You know what’s really awful? Failure to Launch is supposed to be charming and sophisticated and witty, as if it were starring Cary Grant and Katharine Hepburn tossing bon mots at each other or something. But the script — by TV writers Tom J. Astle and Matt Ember, which explains its unpleasant sitcom quality — has no snap, no magic, and there’s not a lick of passion, wonder, or joie de vivre to what is supposed to be a breezy love story. Parker and McConaughey (Two for the Money, Sahara), as Tripp, spectacularly fail to sizzle… and maybe that’s no surprise, since this is all about how easy it is for women to manipulate men, and how willing men are to be manipulated. (In that respect, it’s the exact opposite of Hitch, but exactly as repulsive.) There’s no room for chemistry, for spark, for the unknown factor when it comes to falling in love: it’s all just a mathematical equation, a step-by-step procedure that’s simple to fake.

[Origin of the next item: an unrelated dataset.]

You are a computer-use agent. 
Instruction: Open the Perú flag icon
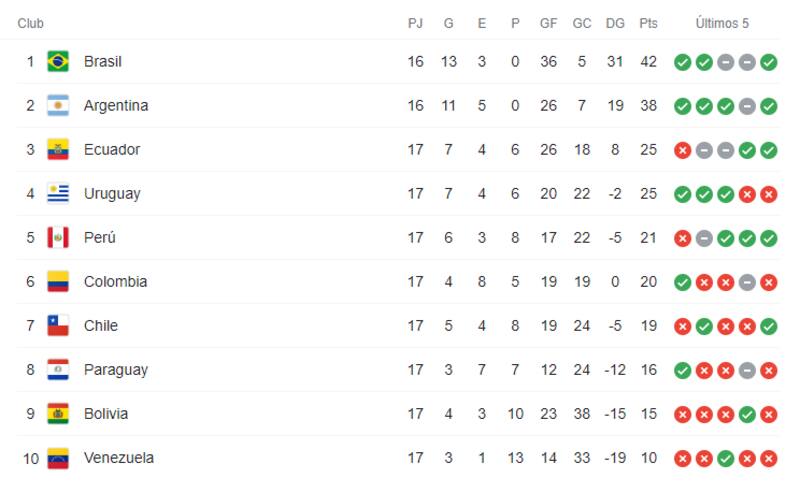click(58, 238)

And that’s what Paula does: she takes poor schmoes, like the oh-so-easy-to-make-fun-of overweight Star Wars fan we see her with in one scene, and she maneuvers them into falling in love with her, which — for some reason — will get them to move out of their parents’ houses. The parents pay her to do this, see, because, obviously, no one is capable of even gently suggesting to their grown children that it’s TIME TO FREAKING LEAVE, and the sons are such impossibly pathetic dorks that they cling to the first woman who’s paid to show a little interest in them, and somehow even when she breaks their hearts and breaks it off, they’ll still be all grown up all of a sudden. And it has nothing to do with sex: Paula’s no slut, she doesn’t sleep with her “clients.” She just lies to them.
And this is romantic. And funny. And a lovely date movie.

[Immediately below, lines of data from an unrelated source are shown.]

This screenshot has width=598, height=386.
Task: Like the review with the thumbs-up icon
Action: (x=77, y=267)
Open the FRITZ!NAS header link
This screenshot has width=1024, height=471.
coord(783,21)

And people call me cynical.
Lest there be any confusion, Tripp is, naturally, not like all those pathetic fanboys and dorks Paula pretends to like for money. (Is there such a thing as emotional prostitution? If there wasn’t, there is now.) Nooo, something Bad happened to Tripp once, so he’s allowed to continue being a spoiled manchild — he’s earned it. Somehow, this tragedy in his past is supposed to make it “real” when he (spoiler alert! — not) falls in love with Paula, although why the effect of her exploitation of him should be any different than it was with all the other men she’s tricked is never adequately explored.
It could have been, perhaps, if less time was spent on the bizarre sidebars about wildlife that cartoonishly attacks Tripp at random intervals, like something out of a Farrelly brothers grossout. It’s as if the screenwriters knew that the whole “hey guess what, your new girlfriend is an emotional prostitute your parents hired to mindfuck you” thing wasn’t working as comedy, so they threw in some Bugs Bunny shit. Not only does it not mix well with Tripp’s idiotic sentimental tragedy schtick, but I don’t think Cary Grant ever got bitten by a crazed chipmunk.